- Task requirements -
Would you print the records below word for word, without the pictures?

****

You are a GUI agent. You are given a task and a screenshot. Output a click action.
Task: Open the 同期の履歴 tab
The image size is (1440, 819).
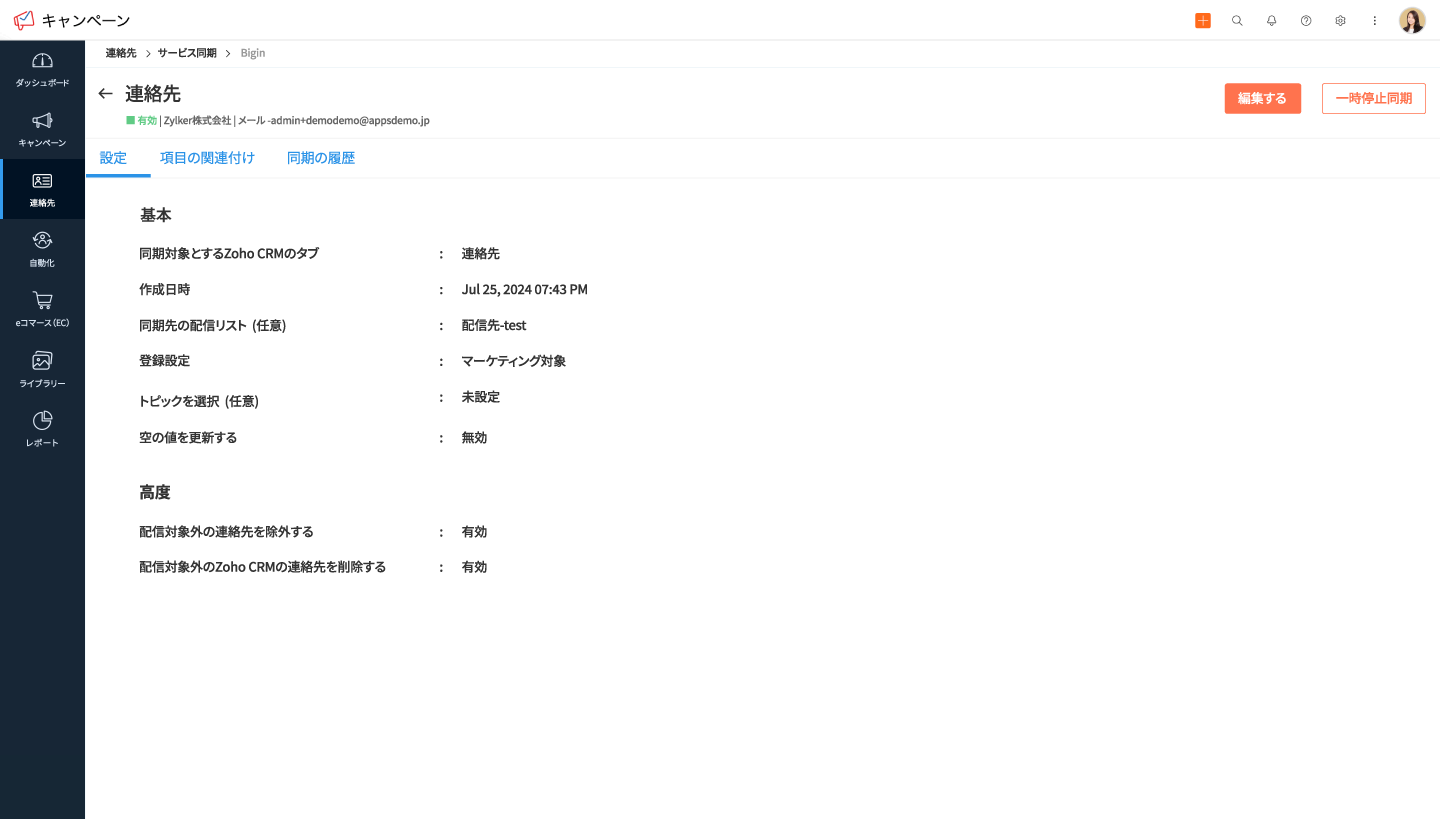pyautogui.click(x=321, y=158)
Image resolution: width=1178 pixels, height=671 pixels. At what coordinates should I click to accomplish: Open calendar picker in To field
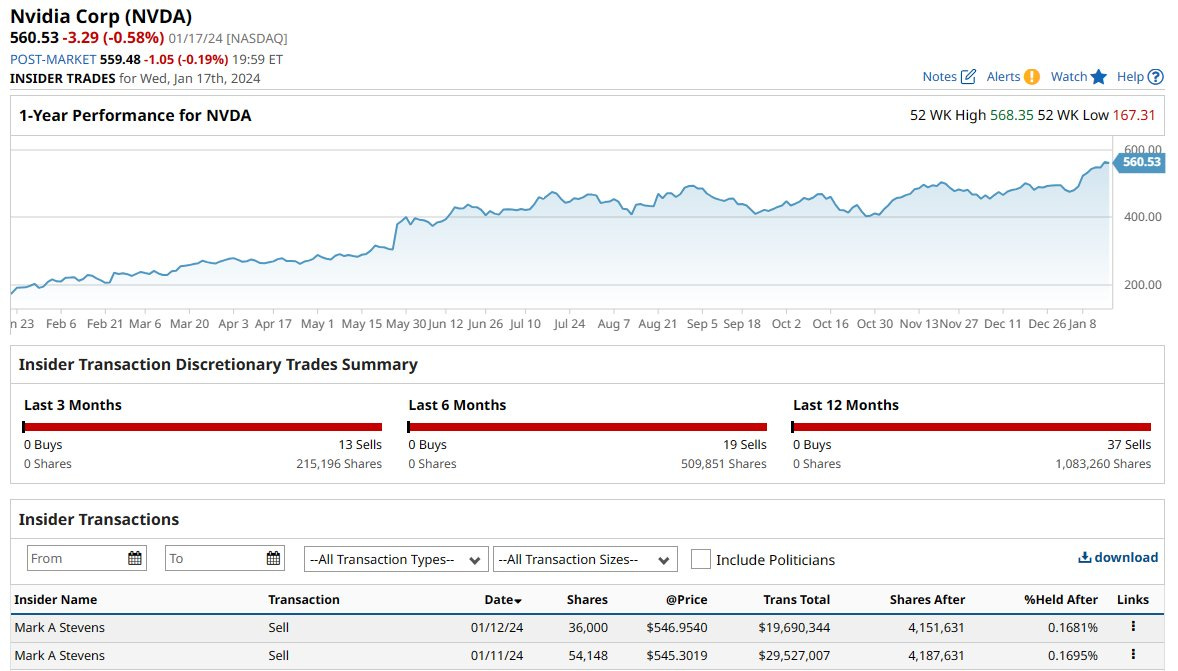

****

- Response to the task -
You are a GUI agent. You are given a task and a screenshot. Output a click action.
Task: Open the 同期の履歴 tab
The image size is (1440, 819).
pyautogui.click(x=321, y=158)
Image resolution: width=1178 pixels, height=671 pixels. At what coordinates should I click to accomplish: Open calendar picker in To field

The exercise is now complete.